Guys, we don’t know what to say. In spite of our weekly — sometimes daily — exhortations to beef up your password security, your passwords are still awful.
Passwords exposed in data breaches | Credit: CBT Nuggets
Even if you’ve been clever enough to add a number or an upper-case letter somewhere, you’re still using short, common names and words as your building blocks, according to an analysis of more than 50,000 leaked email addresses and passwords. Luckily, there are steps you can take to mitigate your online risk — and one of them might be changing your email provider.
CBT Nuggets, an IT training organization based in Eugene, Oregon, analyzed email addresses and passwords exposed in various data breaches over the last few years. Not only are a great deal of passwords easily guessable, but your risk may actually increase depending on what your name is (bearing in mind what Mark Twain said about “lies, damned lies, and statistics").
The lessons here are pretty much Internet Security 101, but they're extremely important.
Use a strong password that doesn’t contain your own name, or the name of someone close to you.
If your e-mail provider suffers a data breach, change your password right away.

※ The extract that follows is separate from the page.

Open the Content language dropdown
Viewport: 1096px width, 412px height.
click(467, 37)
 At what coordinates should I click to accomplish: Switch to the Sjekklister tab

CBT Nuggets also recommends using a password manager service like LastPass, which put an extra layer of security between hackers and users.
MORE: Best Password Managers
First and foremost, CBT Nuggets compiled a list of the most common words used in passwords. “Love” topped the list by a wide margin (479 appearances among the 50,000), followed by “star,” “girl” and “angel.” “Mike” and “John” also made appearances — not terribly surprising, as Mike and John are some of the most common names in the English-speaking world.
Your name might seem like an incidental factor in a data breach, but CBT Nuggets found something interesting: a whopping 42 percent of victims used some variation of their own name in their passwords. This is even worse than using a pet’s name or friend’s name (also easily guessable), as names are often included in usernames or e-mail addresses. Women named Amy and Lisa were particularly prone to this bit of vanity, as well as men named Scott and Mark.
The bad news, of course, is that even having a strong password may not help in the event of a data breach; hackers can glean both secure and insecure passwords alike. However, some email providers are more prone to this sort of attack than others.
Forty-eight percent of the leaked passwords came from Yahoo email addresses, while 18 percent came from Hotmail, and 17 percent from Gmail. Interestingly, only 7 percent came from AOL. These numbers probably have more to do with how many users employ each email service than each domain’s security practices, so take them for what they’re worth.